- **Exercise**
Only a slice of the listing below is wanted. Retype the lines from the one containing "Given: Open the PDF加密 encrypt icon" through the one containing "The width and", exactly, both ends included.

── Materials provided

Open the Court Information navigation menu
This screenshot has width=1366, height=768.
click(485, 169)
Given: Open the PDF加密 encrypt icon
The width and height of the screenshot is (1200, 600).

────
── Materials provided

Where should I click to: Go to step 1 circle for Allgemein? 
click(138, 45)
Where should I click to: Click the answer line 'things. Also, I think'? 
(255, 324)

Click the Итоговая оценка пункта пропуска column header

────
── Materials provided

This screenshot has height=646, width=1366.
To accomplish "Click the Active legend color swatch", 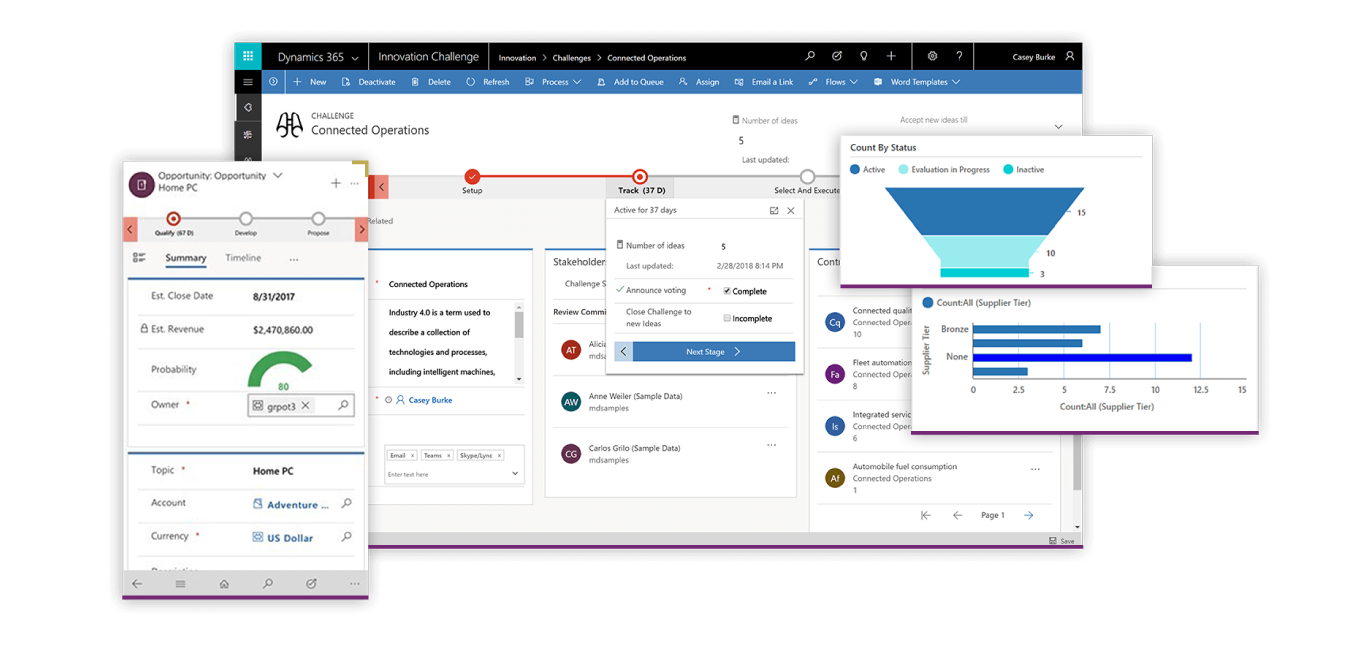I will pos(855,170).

────

- **Result of the task**
Given: Open the PDF加密 encrypt icon
The width and height of the screenshot is (1200, 600).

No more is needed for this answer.